The ability to speak English and the title of modernity awarded to those proficient in it are remnants of more than 200 years of colonization and Eurocentric education.
So when someone comments on how well I speak English, I get annoyed because of my experience with the toxic mindset of the English language in India and am somewhat surprised about the continuing ignorance of many Americans about the lasting effects of the brutality of the former British Empire.
My reaction is not, as Reddy claims, because of annoyance over the perceived expectation that everyone in India speaks like the cast of “Slumdog Millionaire.”
In fact, I don’t understand why Reddy would have brought up the comparison in the first place. The cast has impeccable grammar and their English usage is flawless; the only thing that’s different is their accent, which is obviously Indian.
So if Reddy is using the cast of “Slumdog Millionaire” as an example of what he considers poor English usage, the logical conclusion of this statement is, unfortunately, racist and plays directly into the accent-class paradigm created by the British.
And while this ignorance may be understandable, though not excusable, when expressed by American students unfamiliar with British colonialism in India, it’s shocking that Reddy, who bases his ethos on his status as an international student from India, seems to have forgotten basic Indian history.
Reddy also believes it is this very ignorance of British influences on India that makes this comment excusable – people who make these comments have complimentary intentions. However, microaggressions are defined by the affected community; feelings of the affected community supersede intent in every single case.
But perhaps Reddy is aware of this nuance and just refuses to acknowledge it due to his apparent belief that the labeling of ideas or certain parts of speech as bad creates the opportunity for those on the receiving end of these speech patterns to lash out.
This claim is so ridiculous, it’s almost laughable. Reddy would realize his argument is flawed had he just looked up the definition of microaggression before writing his column.
Microaggressions are termed this way – utilizing the prefix “micro” – because they refer to small instances of ignorance and prejudice, which when repeated constantly culminate into a larger troublesome arc. The definition itself acknowledges the prejudiced comment may be unintentional. So yes, while people may get their feelings hurt by these comments, most recipients are aware the speaker is probably ignorant about why said comment is bad.

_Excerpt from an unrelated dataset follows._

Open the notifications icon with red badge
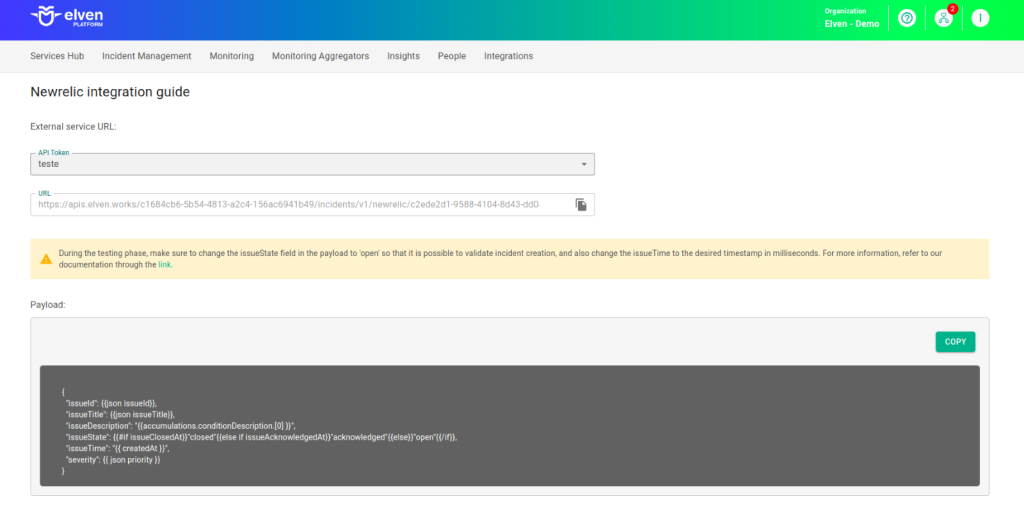1024x510 pixels. point(943,18)
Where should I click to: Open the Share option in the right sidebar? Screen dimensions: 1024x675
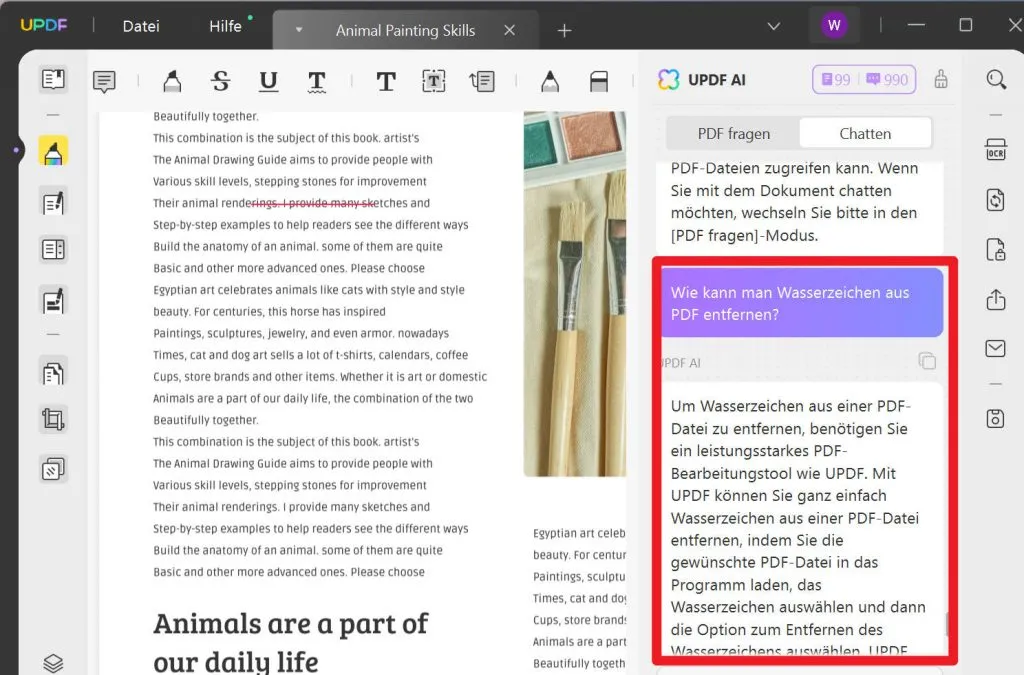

I don’t pounce or lash out at people when they express shock over my fluency in English. I understand it’s their lack of world-history knowledge that causes this faux pas, and so I patiently explain to them why I speak English so well or brush it off as a joke. But that doesn’t change the fact that comments like these, repeated over and over, become increasingly frustrating and marginalizing over time.
The intention of these seminars was not to create more safe spaces for students, like Reddy claims, but to increase awareness of microaggressions so faculty and, through them, students don’t continue to repeat these statements.
Maybe Reddy should heed his own advice about allowing college to provide him with life experiences by taking a class or two on cultural sensitivity and reacquainting himself with Indian history so some new ideas pierce his own skin – and more importantly – influence his words.